**Petits défis**
**A.** Dans le texte sur l'État de droit :
(i) De quel concept allemand Léon Duguit fait-il dériver l'État de droit ?
(ii) Quelle instance du Conseil de l'Europe a défini des critères pour caractériser un État de droit ?
(iii) D'après la Commission, quelle est la troisième valeur fondamentale du Conseil de l'Europe ?
**B.** Poursuivez le texte sur l'État de droit à partir de sa dernière phrase.

**Extrait du texte**
--*--

L'extrait de la Doc'
Comment la notion d’État de droit a-t-elle émergé ?

Le besoin de reconnaître des limites au pouvoir de l’État souverain afin de ménager des droits et libertés a conduit à l’émergence de la notion d’État de droit. En France, le professeur Léon Duguit fait dériver l’État de droit du concept allemand de Rechtsstaat, qui est entendu comme la limitation de l’État par le droit : « Il faut affirmer énergiquement et inlassablement que l’activité de l’État, dans toutes ses manifestations, est limitée par un droit supérieur à lui, qu’il y a des choses qu’il ne peut pas faire, qu’il y en a qu’il doit faire, que cette limitation ne s’impose pas seulement à tel ou tel organe, qu’elle s’impose à l’État lui-même, pris comme personne » (Traité de droit constitutionnel, t. 3, E. de Boccard, 2e éd., 1923).

 

Auteur : Paul Le Calvé

Voir la publication
Pilier de la démocratie en Europe 

L'État de droit est un principe fondamental du Conseil de l'Europe. Au sein du Conseil de l'Europe, la Commission de Venise a défini des critères pour caractériser un État de droit : légalité, sécurité juridique, prévention de l'abus de pouvoir, égalité devant la loi et non-discrimination, accès à la justice. La Commission rappelle : "L'État de droit est lié non seulement aux droits de l’Homme mais aussi à la démocratie, c’est-à-dire à la troisième valeur fondamentale du Conseil de l’Europe. La démocratie implique l’association de la population aux décisions au sein d’une société ; les droits de l’Homme protègent l’individu contre l’arbitraire et des atteintes excessives à ses libertés, et garantissent la dignité humaine. L’État de droit veille à ce que l’exercice de la puissance publique soit circonscrit et fasse l’objet d’un contrôle indépendant."

--*--

**Données disponibles**

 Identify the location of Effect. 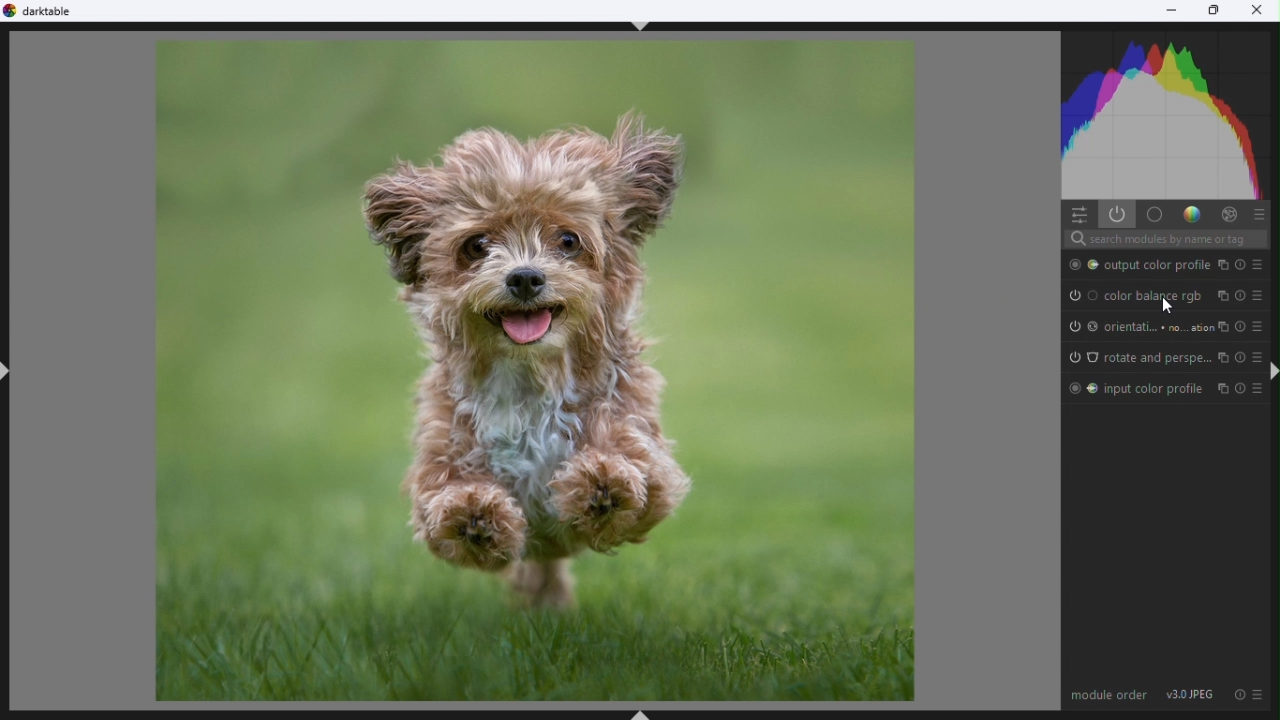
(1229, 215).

--*--

**Réponses rédigées**
**A.**
(i) Du concept allemand de Rechtsstaat, entendu comme la limitation de l'État par le droit.
(ii) La Commission de Venise.
(iii) La démocratie.

**B.**
Comment faire respecter l'État de droit dans l'UE ? 

Au sein de l'Union européenne (UE), l’État de droit est l’une des valeurs fondamentales garantissant la démocratie ainsi que les droits et les libertés des citoyens. Dans une communication publiée le 17 juillet 2019, la Commission européenne a présenté des mesures visant à faire respecter l’État de droit. Le mécanisme européen pour l’État de droit prévoit un processus de dialogue annuel sur l’État de droit entre la Commission, le Conseil et le Parlement européen, les États membres, les parlements nationaux, la société civile et d’autres parties prenantes. Le rapport sur l’État de droit constitue le fondement de ce processus. Pour faire respecter l'État de droit, la Commission européenne dispose aussi du mécanisme de conditionnalité en matière budgétaire. La Commission peut aussi activer l'article 7 du traité sur l'Union européenne (TUE) qui lui permet de sanctionner un État membre qui ne respecterait pas les valeurs énumérées dans le traité.

Respect de l'État de droit : où en sont les pays de l’Union européenne ?
État de droit sans frontières 

Aux Nations Unies, après la publication en 2011 des indicateurs de l’État de droit, l’Assemblée générale a adopté en 2012 une déclaration sur l’État de droit qui affirme que "l'État de droit vaut aussi bien pour tous les États que pour les organisations internationales". Le Programme des Nations Unies pour le développement (PNUD), notamment, œuvre pour renforcer l'État de droit dans des pays en développement (accès à la justice, lutte contre les violences faites aux femmes et contre la traite des êtres humains, commissions de vérité après des conflits...).

L'État de droit est-il en crise ?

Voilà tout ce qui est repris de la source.